Epidemiological situation

  • The epidemiological situation is changing rapidly, and more accurate information is available from other sources, e.g. from the Ministry of Health website.
  • Despite the vast numbers of infected patients around the world, only a few dozen cases of pregnant women with COVID-19 have been documented.
  • There has been no record of the death of a mother, foetus or new-born infant in connection to COVID-19.
  • Healthy women (which includes most pregnant women in the CR) are no more susceptible to the viral infection than the general population.
  • Heightened caution is required for women with other disorders (greatly weakened immunity, cancer, chronic lung disorders, etc.).
  • It is worth keeping in mind that there are very likely individuals who show no symptoms yet can transmit the virus.

Virus transmission

  • The virus spreads from person to person via the respiratory system through droplets, contaminated surfaces and conjunctiva when touched by contaminated hands.
  • The virus has been found on faeces and in vaginal secretions, but this means of transmitting the virus to the foetus during birth has not been proven.
  • Based on existing data, the virus is most likely not transmitted from mother to foetus in the womb (only 1 or 2 cases have been documented), however infection of the new-born infant after birth is possible due to the infant’s close contact with the mother.

Impact on pregnant women and new mothers

  • The course of the disease in pregnant women tends to be very moderate and is usually similar to that of a common cold. Other symptoms may include a cough, shortness of breath and a fever.
  • The worst symptoms, such as pneumonia and hypoxia (oxygen deficiency) appear mainly in the high-risk population – the elderly, people with compromised immunity and chronic illnesses such as diabetes, cancer and chronic lung disorders.
  • To date, only one case of severe disease progression in a pregnant women has been documented (this was in China). The woman was in the 30th week of pregnancy, required mechanical lung ventilation but recovered after giving birth.

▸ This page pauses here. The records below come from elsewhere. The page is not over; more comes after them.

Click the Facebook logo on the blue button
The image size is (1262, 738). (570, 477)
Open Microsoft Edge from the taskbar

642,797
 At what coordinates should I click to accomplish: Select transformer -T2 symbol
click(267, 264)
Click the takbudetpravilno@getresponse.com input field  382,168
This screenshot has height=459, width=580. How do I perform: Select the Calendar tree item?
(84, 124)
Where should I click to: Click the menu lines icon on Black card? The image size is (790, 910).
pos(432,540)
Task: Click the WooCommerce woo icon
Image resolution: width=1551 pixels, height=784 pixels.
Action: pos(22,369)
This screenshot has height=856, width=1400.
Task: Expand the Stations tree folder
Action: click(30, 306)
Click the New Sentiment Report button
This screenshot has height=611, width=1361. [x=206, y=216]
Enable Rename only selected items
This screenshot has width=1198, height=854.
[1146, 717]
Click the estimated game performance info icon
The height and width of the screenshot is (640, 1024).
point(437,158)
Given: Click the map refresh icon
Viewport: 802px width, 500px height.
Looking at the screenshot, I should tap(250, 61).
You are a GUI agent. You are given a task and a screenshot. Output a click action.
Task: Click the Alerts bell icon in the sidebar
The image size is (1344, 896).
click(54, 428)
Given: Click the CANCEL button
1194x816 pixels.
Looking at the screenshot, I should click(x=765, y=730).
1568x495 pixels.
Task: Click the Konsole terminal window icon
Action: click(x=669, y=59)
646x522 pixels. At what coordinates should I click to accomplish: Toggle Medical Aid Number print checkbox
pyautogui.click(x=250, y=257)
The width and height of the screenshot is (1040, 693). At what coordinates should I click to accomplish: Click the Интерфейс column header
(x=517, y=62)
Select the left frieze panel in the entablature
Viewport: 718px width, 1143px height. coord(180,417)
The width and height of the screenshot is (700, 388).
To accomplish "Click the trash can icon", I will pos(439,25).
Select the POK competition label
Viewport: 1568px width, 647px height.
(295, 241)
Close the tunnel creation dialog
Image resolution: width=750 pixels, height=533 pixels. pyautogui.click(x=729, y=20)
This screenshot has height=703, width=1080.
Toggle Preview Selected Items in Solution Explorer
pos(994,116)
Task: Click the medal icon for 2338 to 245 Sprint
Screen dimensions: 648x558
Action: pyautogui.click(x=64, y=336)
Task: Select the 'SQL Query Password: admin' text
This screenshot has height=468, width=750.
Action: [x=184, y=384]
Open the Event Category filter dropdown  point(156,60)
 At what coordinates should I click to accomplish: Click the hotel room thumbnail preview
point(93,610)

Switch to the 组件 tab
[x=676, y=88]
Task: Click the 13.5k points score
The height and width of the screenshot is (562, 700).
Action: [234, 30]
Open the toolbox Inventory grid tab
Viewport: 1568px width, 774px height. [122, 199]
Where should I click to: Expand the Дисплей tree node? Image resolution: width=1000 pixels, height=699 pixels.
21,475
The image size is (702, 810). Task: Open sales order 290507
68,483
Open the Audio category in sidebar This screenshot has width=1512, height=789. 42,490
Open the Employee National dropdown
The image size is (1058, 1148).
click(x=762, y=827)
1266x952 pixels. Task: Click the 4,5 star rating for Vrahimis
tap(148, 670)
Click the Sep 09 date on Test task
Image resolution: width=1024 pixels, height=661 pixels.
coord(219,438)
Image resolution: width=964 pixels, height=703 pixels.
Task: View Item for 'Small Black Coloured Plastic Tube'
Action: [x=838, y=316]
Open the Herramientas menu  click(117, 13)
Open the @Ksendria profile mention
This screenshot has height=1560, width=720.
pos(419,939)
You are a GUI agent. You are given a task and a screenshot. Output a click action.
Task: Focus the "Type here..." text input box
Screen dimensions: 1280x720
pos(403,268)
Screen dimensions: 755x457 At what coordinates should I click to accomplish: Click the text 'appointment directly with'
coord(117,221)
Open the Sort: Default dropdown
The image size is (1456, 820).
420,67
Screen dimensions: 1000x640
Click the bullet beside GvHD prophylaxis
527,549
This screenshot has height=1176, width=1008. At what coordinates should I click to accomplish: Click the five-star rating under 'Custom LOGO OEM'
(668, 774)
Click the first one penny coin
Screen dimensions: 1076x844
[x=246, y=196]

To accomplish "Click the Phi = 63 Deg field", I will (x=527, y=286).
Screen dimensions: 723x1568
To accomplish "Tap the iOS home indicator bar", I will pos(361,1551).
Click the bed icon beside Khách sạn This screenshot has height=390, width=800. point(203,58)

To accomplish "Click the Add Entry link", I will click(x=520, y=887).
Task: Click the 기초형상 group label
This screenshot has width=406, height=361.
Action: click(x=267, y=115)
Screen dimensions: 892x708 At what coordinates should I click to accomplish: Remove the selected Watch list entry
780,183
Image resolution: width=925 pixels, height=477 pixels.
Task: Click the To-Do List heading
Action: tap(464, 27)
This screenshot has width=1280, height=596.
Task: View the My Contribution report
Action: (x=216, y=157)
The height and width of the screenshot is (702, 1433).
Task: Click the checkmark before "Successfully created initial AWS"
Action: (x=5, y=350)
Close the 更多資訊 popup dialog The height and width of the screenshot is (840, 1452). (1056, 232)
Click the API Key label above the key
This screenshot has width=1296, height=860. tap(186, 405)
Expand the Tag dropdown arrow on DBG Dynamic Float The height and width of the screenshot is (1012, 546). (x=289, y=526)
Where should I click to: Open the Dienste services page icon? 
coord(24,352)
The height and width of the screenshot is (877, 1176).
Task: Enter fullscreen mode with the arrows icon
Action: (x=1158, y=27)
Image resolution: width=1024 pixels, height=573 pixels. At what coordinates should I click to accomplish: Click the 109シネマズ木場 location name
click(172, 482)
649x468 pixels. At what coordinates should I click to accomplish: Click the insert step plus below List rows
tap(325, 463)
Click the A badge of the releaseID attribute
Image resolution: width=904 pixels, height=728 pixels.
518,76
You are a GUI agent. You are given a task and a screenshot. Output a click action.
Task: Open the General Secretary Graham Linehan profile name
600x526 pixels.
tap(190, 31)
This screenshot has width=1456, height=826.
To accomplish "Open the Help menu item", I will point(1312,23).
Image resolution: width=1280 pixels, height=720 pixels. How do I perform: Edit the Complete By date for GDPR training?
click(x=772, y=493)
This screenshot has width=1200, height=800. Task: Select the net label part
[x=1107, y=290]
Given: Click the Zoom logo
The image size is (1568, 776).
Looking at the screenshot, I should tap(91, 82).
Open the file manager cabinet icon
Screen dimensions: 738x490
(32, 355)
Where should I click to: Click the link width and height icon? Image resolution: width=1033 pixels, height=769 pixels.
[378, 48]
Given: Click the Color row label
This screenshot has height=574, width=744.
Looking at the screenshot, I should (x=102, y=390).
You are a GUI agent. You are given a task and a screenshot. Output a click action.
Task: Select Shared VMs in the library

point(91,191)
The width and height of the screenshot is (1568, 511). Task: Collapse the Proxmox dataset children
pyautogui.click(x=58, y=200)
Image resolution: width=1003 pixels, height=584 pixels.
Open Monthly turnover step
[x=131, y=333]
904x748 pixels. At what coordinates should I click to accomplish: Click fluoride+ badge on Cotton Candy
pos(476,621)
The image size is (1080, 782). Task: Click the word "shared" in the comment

Impact on early complications in pregnancy

  • At present, no data is available about an increased risk of miscarriage in the early stages of pregnancy.
  • There are no data about any increased risk of congenital defects due to coming into contact with the virus.
  • It must nevertheless be noted that viral diseases generally increase the risk of these complications, meaning it is worthwhile to protect oneself as one would from other viral diseases, e.g. the flu.
  • Experience with the MERS and SARS viruses (which are related to coronavirus) have not proven any connection with an increased risk of first- or second-trimester miscarriage.

Care for new mothers and new-born infants during and after birth

  • Care during childbirth or the birthing method do not significantly differ.
  • It is not recommended to isolate the new-born infant and mother after childbirth. The recommendation from China in the early phase of the current epidemic was the opposite and isolation of the new-born infant for 14 days was advised. The risks and consequences of such a procedure must be assessed individually – separation, impact on breastfeeding, etc.
  • Presence of the virus was not confirmed when testing samples of mother’s milk (6 cases in China).
  • The greatest risk related to breastfeeding is therefore the proximity of the new-born child and the mother and the potential risk of contagion through droplets.
  • The benefits of breastfeeding outweigh the risks associated with isolation of a new-born infant.
  • When caring for a child and breastfeeding, it is advisable to observe the following principles:
    • Hand hygiene before touching the child
    • Wear a face mask
    • If pumping breastmilk, ask a healthy person to assist when feeding the pumped milk to the new-born infant

So what are the main risks and challenges related to COVID-19 at maternity units?

  • The greatest challenge is controlling the transmission of the disease from person to person and preventing infection among healthcare staff and its subsequent spread!!!
  • Spreading of the disease among healthcare staff and the subsequent measures (the infected people must remain at home and anybody who was in contact with them must be quarantined) could lead to problems with staffing maternity and neonatal units, especially smaller ones.
  • This is not an alarmist statement. Consider the situation at the maternity unit in Frýdek Místek, which was closed for 14 days because of quarantine.
  • Please respect the preventive measures ordered by the individual hospitals.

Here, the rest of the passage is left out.